Exercise brief:
Starting from the first line, transcribe the whole listing exactly.

------ Provided entries ------

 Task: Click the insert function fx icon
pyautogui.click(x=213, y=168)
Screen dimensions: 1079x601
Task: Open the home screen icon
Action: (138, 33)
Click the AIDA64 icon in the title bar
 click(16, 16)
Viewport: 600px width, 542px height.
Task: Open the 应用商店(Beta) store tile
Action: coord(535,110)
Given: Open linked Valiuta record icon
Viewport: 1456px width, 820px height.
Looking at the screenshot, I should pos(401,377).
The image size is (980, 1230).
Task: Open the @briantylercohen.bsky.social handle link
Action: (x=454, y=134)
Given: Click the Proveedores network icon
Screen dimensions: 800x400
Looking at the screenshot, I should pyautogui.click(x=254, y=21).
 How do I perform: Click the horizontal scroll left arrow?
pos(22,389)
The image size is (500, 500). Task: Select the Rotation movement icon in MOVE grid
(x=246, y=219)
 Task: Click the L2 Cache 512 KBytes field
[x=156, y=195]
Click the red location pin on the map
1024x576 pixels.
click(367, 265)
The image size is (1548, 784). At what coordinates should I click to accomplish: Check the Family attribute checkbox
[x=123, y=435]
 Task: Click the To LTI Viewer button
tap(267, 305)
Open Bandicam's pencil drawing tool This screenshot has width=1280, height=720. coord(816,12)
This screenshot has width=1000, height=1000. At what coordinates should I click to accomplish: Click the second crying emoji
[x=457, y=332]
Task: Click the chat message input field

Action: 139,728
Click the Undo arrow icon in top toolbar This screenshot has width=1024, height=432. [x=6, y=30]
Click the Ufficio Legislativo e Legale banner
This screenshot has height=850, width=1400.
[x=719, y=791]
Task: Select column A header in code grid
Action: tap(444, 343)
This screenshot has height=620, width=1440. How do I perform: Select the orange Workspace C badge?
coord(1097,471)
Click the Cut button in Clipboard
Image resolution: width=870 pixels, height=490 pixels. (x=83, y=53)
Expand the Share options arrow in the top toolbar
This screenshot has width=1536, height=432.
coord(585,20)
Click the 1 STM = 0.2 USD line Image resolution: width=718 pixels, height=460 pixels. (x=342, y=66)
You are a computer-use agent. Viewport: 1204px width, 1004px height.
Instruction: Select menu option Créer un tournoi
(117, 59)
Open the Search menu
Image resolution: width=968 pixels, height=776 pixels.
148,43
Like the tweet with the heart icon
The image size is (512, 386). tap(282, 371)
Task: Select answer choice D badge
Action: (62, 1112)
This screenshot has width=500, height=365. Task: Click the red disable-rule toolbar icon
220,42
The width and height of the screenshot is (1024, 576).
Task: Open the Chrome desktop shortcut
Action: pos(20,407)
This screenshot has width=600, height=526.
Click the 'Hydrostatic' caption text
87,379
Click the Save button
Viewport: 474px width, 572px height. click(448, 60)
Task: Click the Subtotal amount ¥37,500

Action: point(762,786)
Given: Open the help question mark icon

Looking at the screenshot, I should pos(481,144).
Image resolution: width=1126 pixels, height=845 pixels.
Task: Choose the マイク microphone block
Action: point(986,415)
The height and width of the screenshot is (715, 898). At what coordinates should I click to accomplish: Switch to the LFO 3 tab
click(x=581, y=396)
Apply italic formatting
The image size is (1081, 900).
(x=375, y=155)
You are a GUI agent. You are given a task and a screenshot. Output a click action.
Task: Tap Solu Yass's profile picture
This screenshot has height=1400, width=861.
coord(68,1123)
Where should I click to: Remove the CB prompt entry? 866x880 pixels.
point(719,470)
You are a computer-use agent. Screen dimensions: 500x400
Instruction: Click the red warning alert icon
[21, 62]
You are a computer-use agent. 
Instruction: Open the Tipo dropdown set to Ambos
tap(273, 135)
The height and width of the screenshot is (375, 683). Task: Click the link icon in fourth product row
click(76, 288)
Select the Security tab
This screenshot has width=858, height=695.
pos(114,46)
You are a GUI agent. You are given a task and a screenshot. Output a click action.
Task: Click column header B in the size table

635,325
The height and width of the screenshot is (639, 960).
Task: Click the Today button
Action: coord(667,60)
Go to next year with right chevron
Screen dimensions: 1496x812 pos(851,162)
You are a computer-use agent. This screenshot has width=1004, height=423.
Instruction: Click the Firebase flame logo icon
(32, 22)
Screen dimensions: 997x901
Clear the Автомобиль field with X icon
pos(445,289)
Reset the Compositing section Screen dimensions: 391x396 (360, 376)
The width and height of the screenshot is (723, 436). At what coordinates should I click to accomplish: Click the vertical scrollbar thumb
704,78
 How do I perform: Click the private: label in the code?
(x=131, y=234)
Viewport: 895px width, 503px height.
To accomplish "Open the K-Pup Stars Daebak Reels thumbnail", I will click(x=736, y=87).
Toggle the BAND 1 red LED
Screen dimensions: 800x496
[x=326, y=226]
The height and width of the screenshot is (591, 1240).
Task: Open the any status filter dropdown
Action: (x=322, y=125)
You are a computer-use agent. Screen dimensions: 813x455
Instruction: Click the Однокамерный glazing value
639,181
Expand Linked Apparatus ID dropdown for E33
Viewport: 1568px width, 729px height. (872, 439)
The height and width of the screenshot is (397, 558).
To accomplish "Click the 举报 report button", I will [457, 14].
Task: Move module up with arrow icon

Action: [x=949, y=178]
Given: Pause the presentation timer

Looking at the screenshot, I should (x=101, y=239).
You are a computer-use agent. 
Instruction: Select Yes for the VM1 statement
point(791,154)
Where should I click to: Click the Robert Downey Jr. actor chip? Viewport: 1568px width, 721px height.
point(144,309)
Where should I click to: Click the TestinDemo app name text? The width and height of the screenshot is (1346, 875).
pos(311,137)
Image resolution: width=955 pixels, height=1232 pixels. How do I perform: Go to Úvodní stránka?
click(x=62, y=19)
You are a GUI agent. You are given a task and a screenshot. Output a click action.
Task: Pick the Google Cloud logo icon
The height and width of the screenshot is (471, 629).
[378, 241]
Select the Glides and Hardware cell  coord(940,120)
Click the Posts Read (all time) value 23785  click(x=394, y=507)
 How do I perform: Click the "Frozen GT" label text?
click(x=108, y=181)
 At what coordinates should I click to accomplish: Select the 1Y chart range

------

Written response:
 Task: Click the insert function fx icon
pyautogui.click(x=213, y=168)
Screen dimensions: 1079x601
Task: Open the home screen icon
Action: (138, 33)
Click the AIDA64 icon in the title bar
 click(16, 16)
Viewport: 600px width, 542px height.
Task: Open the 应用商店(Beta) store tile
Action: coord(535,110)
Given: Open linked Valiuta record icon
Viewport: 1456px width, 820px height.
Looking at the screenshot, I should pos(401,377).
The image size is (980, 1230).
Task: Open the @briantylercohen.bsky.social handle link
Action: (x=454, y=134)
Given: Click the Proveedores network icon
Screen dimensions: 800x400
Looking at the screenshot, I should pyautogui.click(x=254, y=21).
 How do I perform: Click the horizontal scroll left arrow?
pos(22,389)
The image size is (500, 500). Task: Select the Rotation movement icon in MOVE grid
(x=246, y=219)
 Task: Click the L2 Cache 512 KBytes field
[x=156, y=195]
Click the red location pin on the map
1024x576 pixels.
click(367, 265)
The image size is (1548, 784). At what coordinates should I click to accomplish: Check the Family attribute checkbox
[x=123, y=435]
 Task: Click the To LTI Viewer button
tap(267, 305)
Open Bandicam's pencil drawing tool This screenshot has width=1280, height=720. coord(816,12)
This screenshot has width=1000, height=1000. At what coordinates should I click to accomplish: Click the second crying emoji
[x=457, y=332]
Task: Click the chat message input field

Action: 139,728
Click the Undo arrow icon in top toolbar This screenshot has width=1024, height=432. [x=6, y=30]
Click the Ufficio Legislativo e Legale banner
This screenshot has height=850, width=1400.
[x=719, y=791]
Task: Select column A header in code grid
Action: tap(444, 343)
This screenshot has height=620, width=1440. How do I perform: Select the orange Workspace C badge?
coord(1097,471)
Click the Cut button in Clipboard
Image resolution: width=870 pixels, height=490 pixels. (x=83, y=53)
Expand the Share options arrow in the top toolbar
This screenshot has width=1536, height=432.
coord(585,20)
Click the 1 STM = 0.2 USD line Image resolution: width=718 pixels, height=460 pixels. (x=342, y=66)
You are a computer-use agent. Viewport: 1204px width, 1004px height.
Instruction: Select menu option Créer un tournoi
(117, 59)
Open the Search menu
Image resolution: width=968 pixels, height=776 pixels.
148,43
Like the tweet with the heart icon
The image size is (512, 386). tap(282, 371)
Task: Select answer choice D badge
Action: (62, 1112)
This screenshot has width=500, height=365. Task: Click the red disable-rule toolbar icon
220,42
The width and height of the screenshot is (1024, 576).
Task: Open the Chrome desktop shortcut
Action: pos(20,407)
This screenshot has width=600, height=526.
Click the 'Hydrostatic' caption text
87,379
Click the Save button
Viewport: 474px width, 572px height. click(448, 60)
Task: Click the Subtotal amount ¥37,500

Action: point(762,786)
Given: Open the help question mark icon

Looking at the screenshot, I should pos(481,144).
Image resolution: width=1126 pixels, height=845 pixels.
Task: Choose the マイク microphone block
Action: point(986,415)
The height and width of the screenshot is (715, 898). At what coordinates should I click to accomplish: Switch to the LFO 3 tab
click(x=581, y=396)
Apply italic formatting
The image size is (1081, 900).
(x=375, y=155)
You are a GUI agent. You are given a task and a screenshot. Output a click action.
Task: Tap Solu Yass's profile picture
This screenshot has height=1400, width=861.
coord(68,1123)
Where should I click to: Remove the CB prompt entry? 866x880 pixels.
point(719,470)
You are a computer-use agent. Screen dimensions: 500x400
Instruction: Click the red warning alert icon
[21, 62]
You are a computer-use agent. 
Instruction: Open the Tipo dropdown set to Ambos
tap(273, 135)
The height and width of the screenshot is (375, 683). Task: Click the link icon in fourth product row
click(76, 288)
Select the Security tab
This screenshot has width=858, height=695.
pos(114,46)
You are a GUI agent. You are given a task and a screenshot. Output a click action.
Task: Click column header B in the size table

635,325
The height and width of the screenshot is (639, 960).
Task: Click the Today button
Action: coord(667,60)
Go to next year with right chevron
Screen dimensions: 1496x812 pos(851,162)
You are a computer-use agent. This screenshot has width=1004, height=423.
Instruction: Click the Firebase flame logo icon
(32, 22)
Screen dimensions: 997x901
Clear the Автомобиль field with X icon
pos(445,289)
Reset the Compositing section Screen dimensions: 391x396 (360, 376)
The width and height of the screenshot is (723, 436). At what coordinates should I click to accomplish: Click the vertical scrollbar thumb
704,78
 How do I perform: Click the private: label in the code?
(x=131, y=234)
Viewport: 895px width, 503px height.
To accomplish "Open the K-Pup Stars Daebak Reels thumbnail", I will click(x=736, y=87).
Toggle the BAND 1 red LED
Screen dimensions: 800x496
[x=326, y=226]
The height and width of the screenshot is (591, 1240).
Task: Open the any status filter dropdown
Action: (x=322, y=125)
You are a computer-use agent. Screen dimensions: 813x455
Instruction: Click the Однокамерный glazing value
639,181
Expand Linked Apparatus ID dropdown for E33
Viewport: 1568px width, 729px height. (872, 439)
The height and width of the screenshot is (397, 558).
To accomplish "Click the 举报 report button", I will [457, 14].
Task: Move module up with arrow icon

Action: [x=949, y=178]
Given: Pause the presentation timer

Looking at the screenshot, I should (x=101, y=239).
You are a computer-use agent. 
Instruction: Select Yes for the VM1 statement
point(791,154)
Where should I click to: Click the Robert Downey Jr. actor chip? Viewport: 1568px width, 721px height.
point(144,309)
Where should I click to: Click the TestinDemo app name text? The width and height of the screenshot is (1346, 875).
pos(311,137)
Image resolution: width=955 pixels, height=1232 pixels. How do I perform: Go to Úvodní stránka?
click(x=62, y=19)
You are a GUI agent. You are given a task and a screenshot. Output a click action.
Task: Pick the Google Cloud logo icon
The height and width of the screenshot is (471, 629).
[378, 241]
Select the Glides and Hardware cell  coord(940,120)
Click the Posts Read (all time) value 23785  click(x=394, y=507)
 How do I perform: Click the "Frozen GT" label text?
click(x=108, y=181)
 At what coordinates should I click to accomplish: Select the 1Y chart range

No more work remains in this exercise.